■ **Exercise description**
Write out the lines in the rows below exactly, beginning at the line that contains "You are a GUI" and stopping after the line that contains "Looking at the".

Collected data entries:
◇ ◇ ◇
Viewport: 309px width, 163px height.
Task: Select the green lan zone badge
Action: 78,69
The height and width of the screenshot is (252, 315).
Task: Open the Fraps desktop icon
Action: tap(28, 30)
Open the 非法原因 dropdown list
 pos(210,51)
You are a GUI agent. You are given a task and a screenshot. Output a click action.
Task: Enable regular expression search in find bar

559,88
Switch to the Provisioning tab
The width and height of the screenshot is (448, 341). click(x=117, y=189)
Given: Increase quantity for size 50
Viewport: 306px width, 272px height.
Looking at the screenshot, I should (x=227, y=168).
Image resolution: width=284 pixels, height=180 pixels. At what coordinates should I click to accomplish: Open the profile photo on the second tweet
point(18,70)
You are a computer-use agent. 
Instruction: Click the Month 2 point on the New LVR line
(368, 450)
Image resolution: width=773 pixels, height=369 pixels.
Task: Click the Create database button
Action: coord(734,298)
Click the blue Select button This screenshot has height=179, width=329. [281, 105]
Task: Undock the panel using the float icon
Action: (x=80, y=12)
◇ ◇ ◇
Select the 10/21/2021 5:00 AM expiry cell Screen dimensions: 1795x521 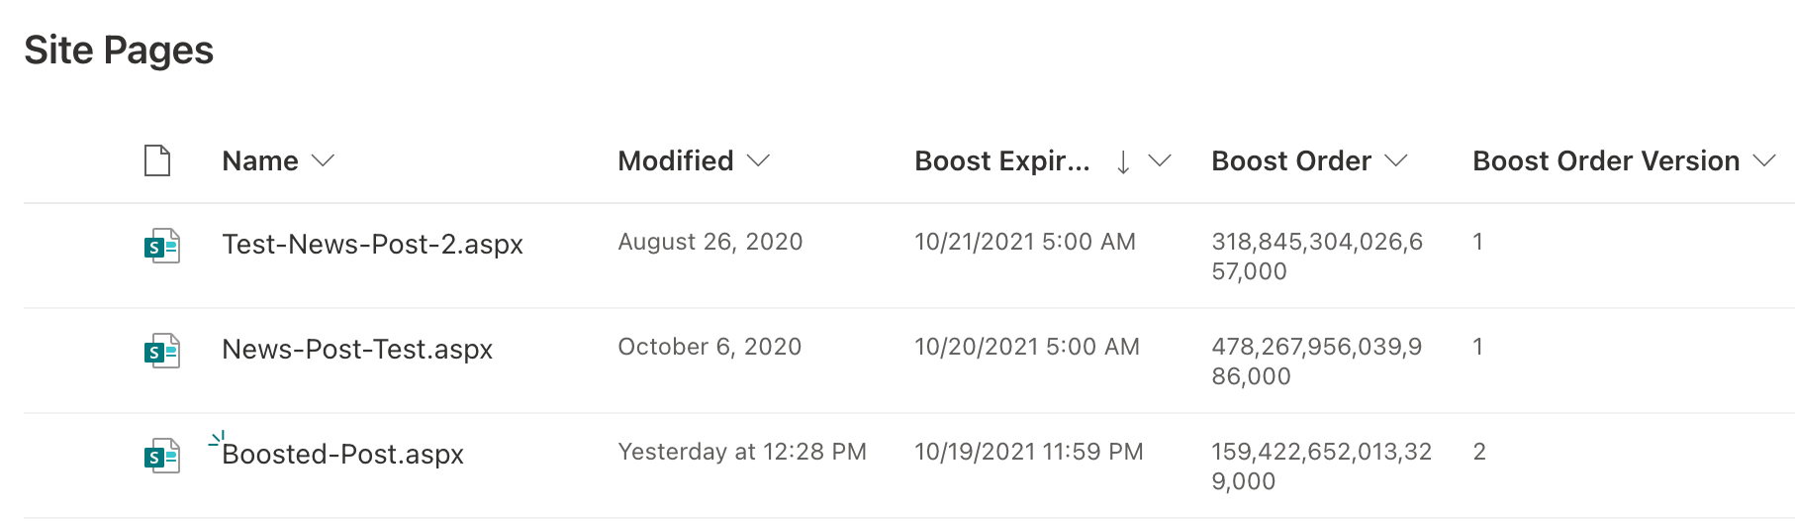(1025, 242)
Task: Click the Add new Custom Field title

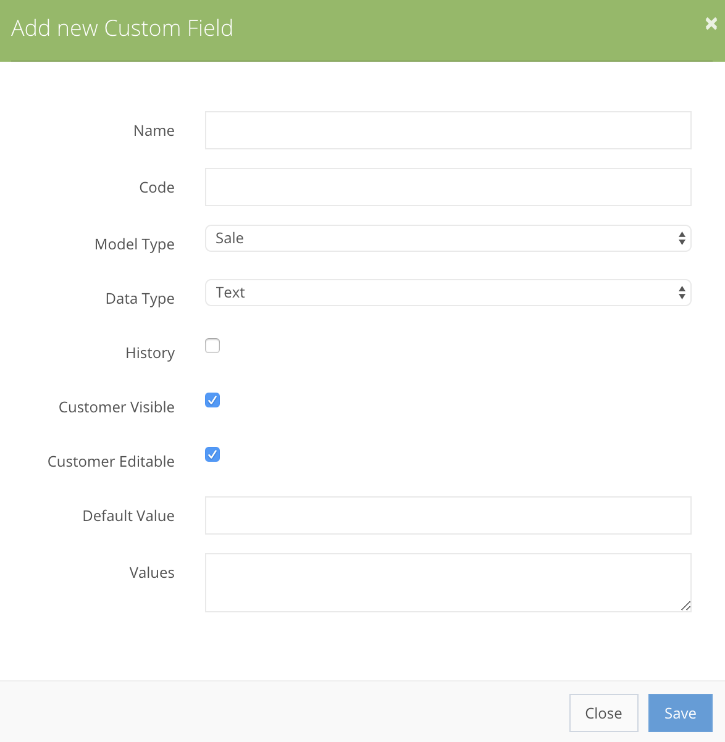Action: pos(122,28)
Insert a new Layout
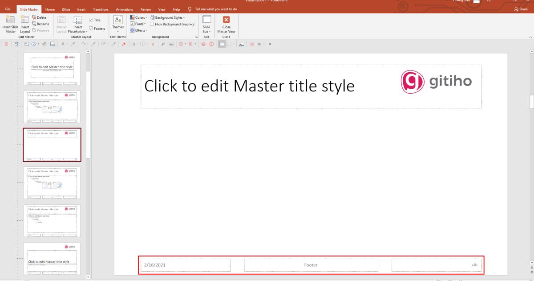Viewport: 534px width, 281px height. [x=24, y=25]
◇ ◇ ◇
■ **Result**
You are a GUI agent. You are given a task and a screenshot. Output a click action.
Task: Enable regular expression search in find bar

559,88
Switch to the Provisioning tab
The width and height of the screenshot is (448, 341). click(x=117, y=189)
Given: Increase quantity for size 50
Viewport: 306px width, 272px height.
Looking at the screenshot, I should (x=227, y=168).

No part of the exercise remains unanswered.